__THE PROBLEM__: Reproduce the stretch of lines from the one containing "The width and" through the one containing "Action: (x=222, y=97)" verbatim, omitting the pictures from your answer.

-- Start of EXTRACTED MATERIAL --

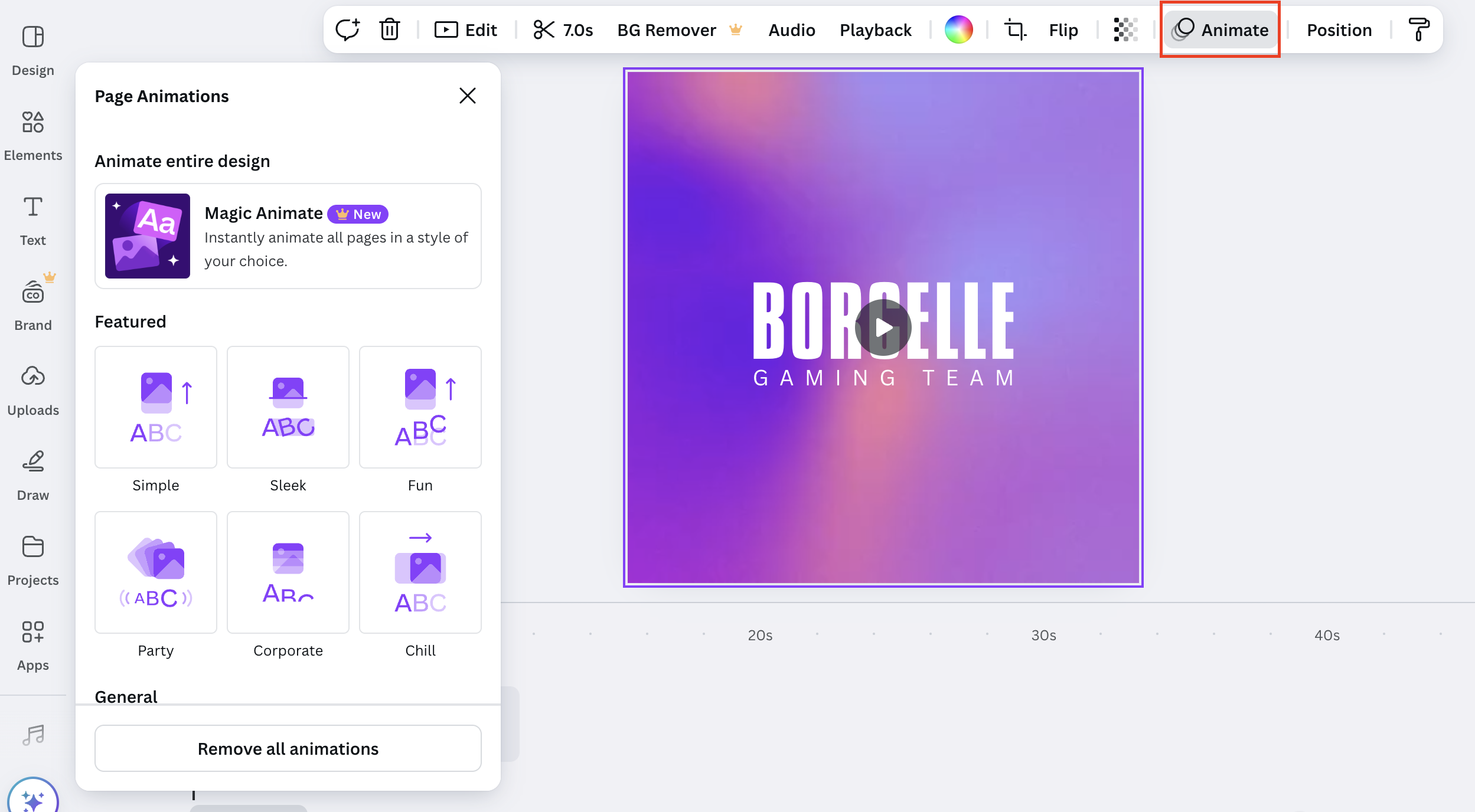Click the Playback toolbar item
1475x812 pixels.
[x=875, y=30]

-- End of EXTRACTED MATERIAL --
-- Start of EXTRACTED MATERIAL --

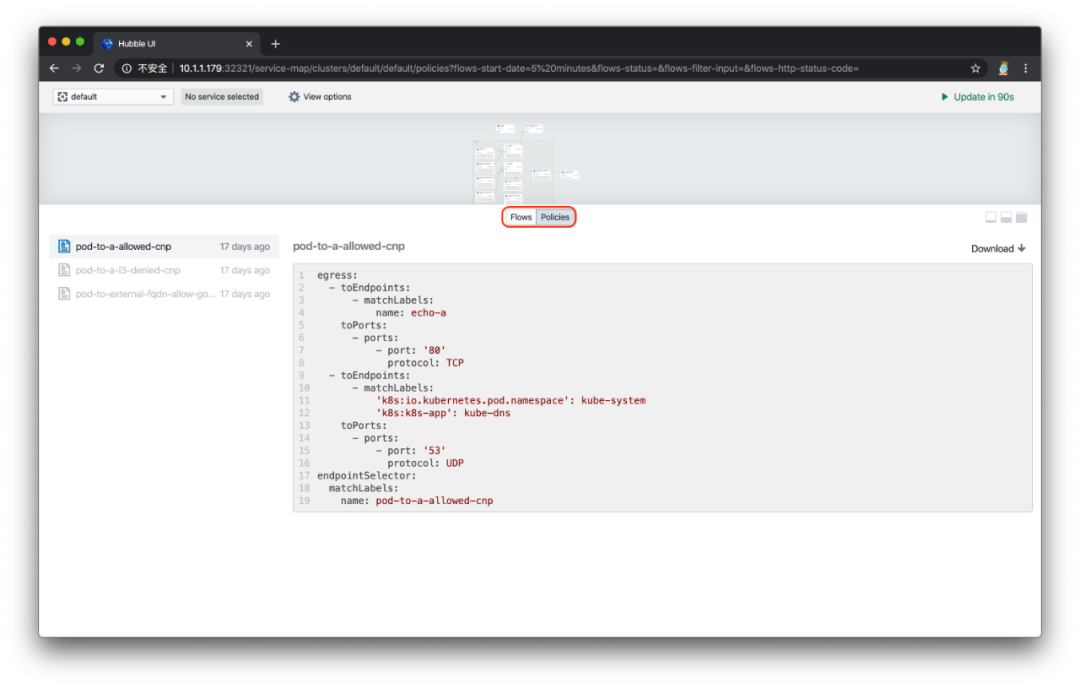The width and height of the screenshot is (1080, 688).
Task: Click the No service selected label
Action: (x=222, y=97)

-- End of EXTRACTED MATERIAL --

__SOLVED PROBLEM__:
The width and height of the screenshot is (1080, 688).
Task: Click the No service selected label
Action: (x=222, y=97)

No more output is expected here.